This ‘collection” process could be accomplished using a simple fluid lens made up of two space qualified, clear, reinforced meshed/net materials held together by an outer clamped ring structure. In between these two thin, reinforced sheets, is introduced water at a small enough pressure to stretch the films into the natural shape it would form. This “natural” form can be modified with appropriate variation of the mesh material within the two films, to produce the desired, bi-concave ‘spherical lens’ shape. Small changes in applied pressure can ‘focus’ the lens to the proper working distance. The lens system consists of three main subsystems: 1) The outer mechanical (circular) structure which holds the edges of the two film layers and applies both the clamping forces and the stretching force (both minimal in magnitude) to adhere the edges together and to focus the lens, along with the water pumps for filling/deflating the lens. 2) The two layers of film form the outer boundaries of the lens.

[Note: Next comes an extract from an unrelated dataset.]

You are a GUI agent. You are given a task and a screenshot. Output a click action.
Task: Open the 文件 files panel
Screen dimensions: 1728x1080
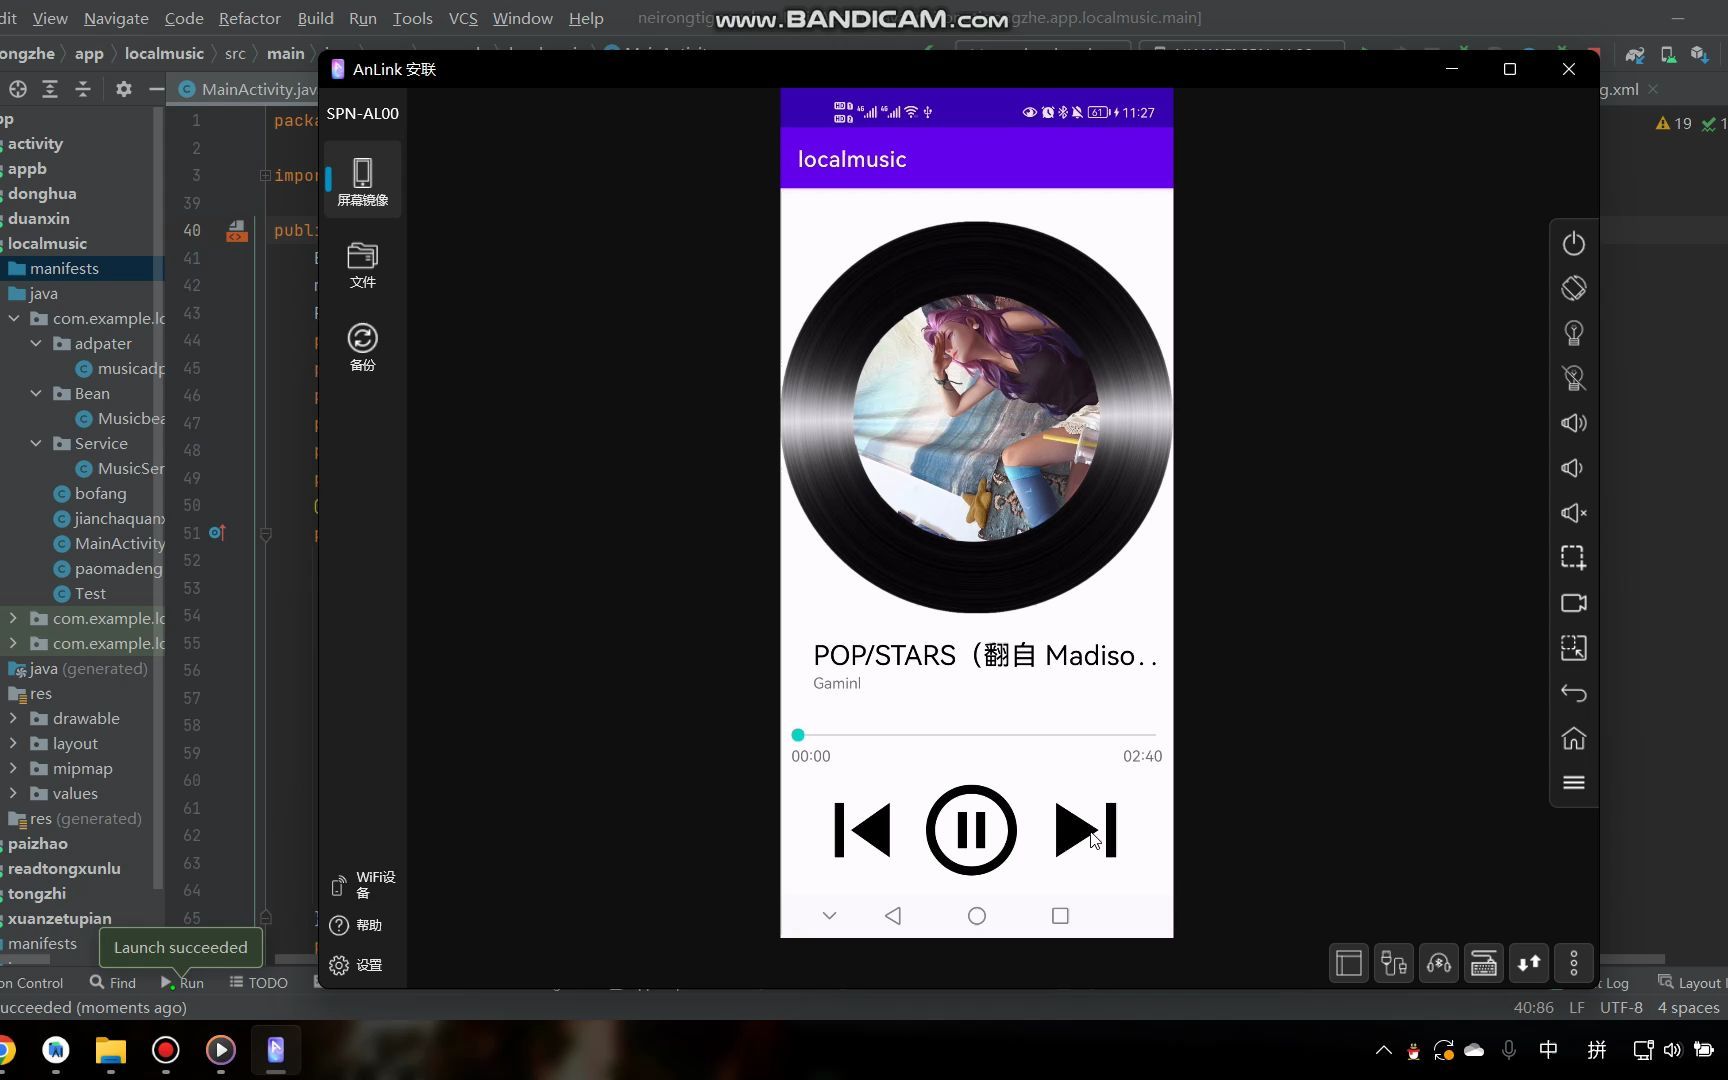click(362, 265)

This set of films will be designed (using the reinforcing mesh) to form a specific shape, with the proper axial loads applied and require pressure of water on the inside of the lens. 3) The third part of this system (the most massive of the system) is the water that will be mined locally from the asteroid.

If the lens material becomes damaged (micrometeorites, fatigue, etc.), the water can be pumped to a reserve tank, the film can be detached and released from the holding mechanism, another identical film can be easily put into place and the ‘lens’ can be refilled with the water. Dozens of replacement lens films could be included in the original construction of this structure.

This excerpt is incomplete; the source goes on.